Throughout Mad Men's run, many have commented on its "slow burn" progression, and some have cited its soapiness as a shortcoming. There's a separate discussion to be had about the merits of soap opera tropes and their absorption into the contemporary media landscape, but it is Weiner's specific and successful incorporation of these tropes that distinguishes Mad Men from other heavy-hitters such as network counterpart Breaking Bad. What has taken place is a reversal of its target audience's expectations: rather than working from a definitive inciting incident (Walt's cancer diagnosis) that requires immediate action (cooking meth to generate quick money to leave behind for his family), we find that, as we progress, we stumble upon what would otherwise have taken the form of inciting incidents -- many occurring in the latter seasons of the show's run. More than any before it, this season most directly addresses "Why today?" We find many of the characters finally confronting their respective bears, or dealing with the aftermath of these confrontations, which, for many, rely on Los Angeles as a locus of physical and metaphorical change. Don, on forced leave, wants his job back in a way he doesn't seem to extend to his marriage with Megan, who has meanwhile established herself and her career out West. Peggy and Ted work on opposite ends of the country in the wake of their failed romance, and Pete's relocation has induced significant shifts in lifestyle. In a space where we should most acutely experience the distancing effects of denouement, we find instead an increased closeness through the chaotic ramping-up of movement and transformation.
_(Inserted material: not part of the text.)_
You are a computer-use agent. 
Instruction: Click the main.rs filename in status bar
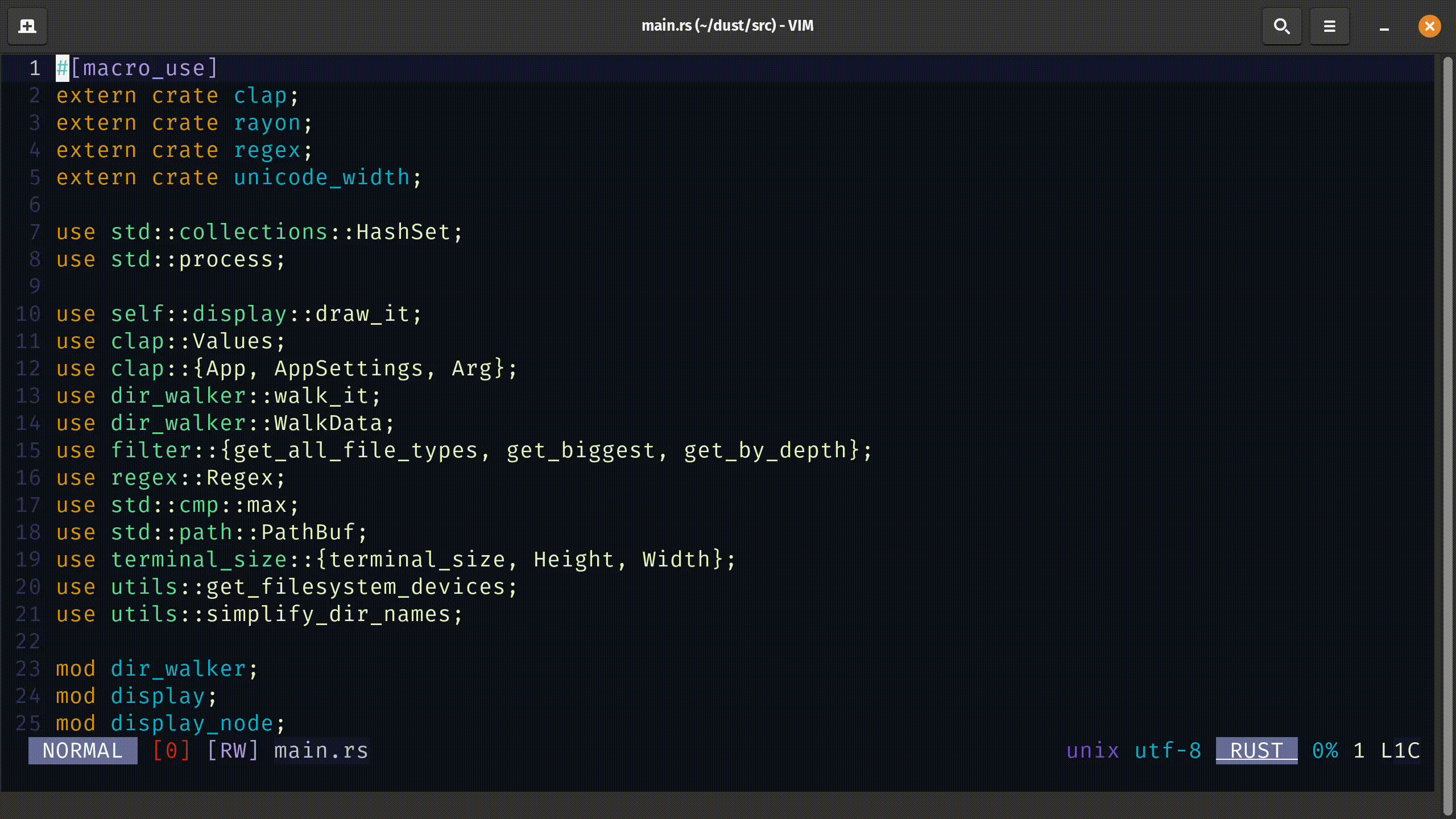click(x=320, y=750)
In Bird by Bird: Some Instructions on Writing and Life, Anne Lamott explains, "Plot grows out of character. If you focus on who the people in your story are, if you sit and write about two people you know and are getting to know better day by day, something is bound to happen." Our purpose in watching Mad Men is not to see plot points resolved, but to witness its characters grow without focusing on an end point. Whatever one may argue about the show's realism or verisimilitude, where it does imitate the rhythms of reality is in its handling of human problems, which are rarely (if ever) structured around neat arcs. Our identities form around our reactions to the circumstances of our lives -- teaching, confirming, and undermining who we believe we are or want to be -- and we can share these lessons through narrative. There's a trove of adages about the importance of valuing the journey over the destination, and in directing our eyes toward the humanity of its characters, that's precisely what Mad Men shows us how to do.